How to implement a message queue over Redis?

https://softwareengineering.stackexchange.com/questions/204623

29-09-2020
|

Question

Why Redis for queuing?

I'm under the impression that Redis can make a good candidate for implementing a queueing system. Up until this point we've been using our MySQL database with polling, or RabbitMQ. With RabbitMQ we've had many problems - the client libraries are very poor and buggy and we'd like not to invest too many developer-hours into fixing them, a few problems with the server management console, etc. And, for the time being at least, we're not grasping for milliseconds or seriously pushing performance, so as long as a system has an architecture that supports a queue intelligently we are probably in good shape.

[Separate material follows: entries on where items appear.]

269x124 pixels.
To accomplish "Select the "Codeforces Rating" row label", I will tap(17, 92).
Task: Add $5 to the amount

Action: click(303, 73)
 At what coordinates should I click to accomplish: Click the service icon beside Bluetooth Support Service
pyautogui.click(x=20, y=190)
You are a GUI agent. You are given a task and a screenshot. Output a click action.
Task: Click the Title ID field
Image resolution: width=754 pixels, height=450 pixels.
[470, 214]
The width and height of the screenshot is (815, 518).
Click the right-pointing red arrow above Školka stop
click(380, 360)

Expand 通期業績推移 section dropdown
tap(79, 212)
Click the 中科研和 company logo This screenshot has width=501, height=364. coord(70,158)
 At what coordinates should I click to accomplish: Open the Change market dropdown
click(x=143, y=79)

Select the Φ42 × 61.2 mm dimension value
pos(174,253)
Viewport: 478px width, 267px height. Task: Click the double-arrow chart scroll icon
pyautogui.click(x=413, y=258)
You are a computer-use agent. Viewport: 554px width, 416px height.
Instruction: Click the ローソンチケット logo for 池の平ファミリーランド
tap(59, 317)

Okay, so that's the background. Essentially I have a very classic, simple queue model - several producers producing work and several consumers consuming work, and both producers and consumers need to be able to scale intelligently. It turns out a naive PUBSUB doesn't work, since I don't want all subscribers to consume work, I just want one subscriber to receive the work. At first pass, it looks to me like BRPOPLPUSH is an intelligent design.

Can we use BRPOPLPUSH?

The basic design with BRPOPLPUSH is you have one work queue and a progress queue. When a consumer receives work it atomically pushes the item into the progress queue, and when it completes the work it LREM's it. This prevents blackholing of work if clients die and makes monitoring pretty effortless - for instance we can tell if there is a problem causing consumers to take a long time to perform tasks, in addition to telling if there is a large volume of tasks.

It ensures

work is delivered to exactly one consumer
work winds up in a progress queue, so it can't blackhole if a consumer

The drawbacks

It seems rather strange to me that the best design I've found doesn't actually use PUBSUB since this seems to be what most blog posts about queuing over Redis focus on. So I feel like I'm missing something obvious. The only way I see to use PUBSUB without consuming tasks twice is to simply push a notification that work has arrived, which consumers can then non-blocking-ly RPOPLPUSH.
It's impossible to request more than one work item at a time, which seems to be a performance problem. Not a huge one for our situation, but it rather obviously says this operation was not designed for high throughput or this situation
In short: am I missing anything stupid?

Also adding node.js tag, because that's the language I'm mostly dealing with. Node may offer some simplifications in implementing, given its single-threaded and nonblocking nature, but furthermore I'm using the node-redis library and solutions should or can be sensitive to its strengths and weaknesses as well.

Solution

If you want to use Redis for a message queue in Node.js and you don't mind using a module for that then you may try RSMQ - the Redis Simple Message Queue for Node. It was not available at the time this question was asked but today it is a viable option.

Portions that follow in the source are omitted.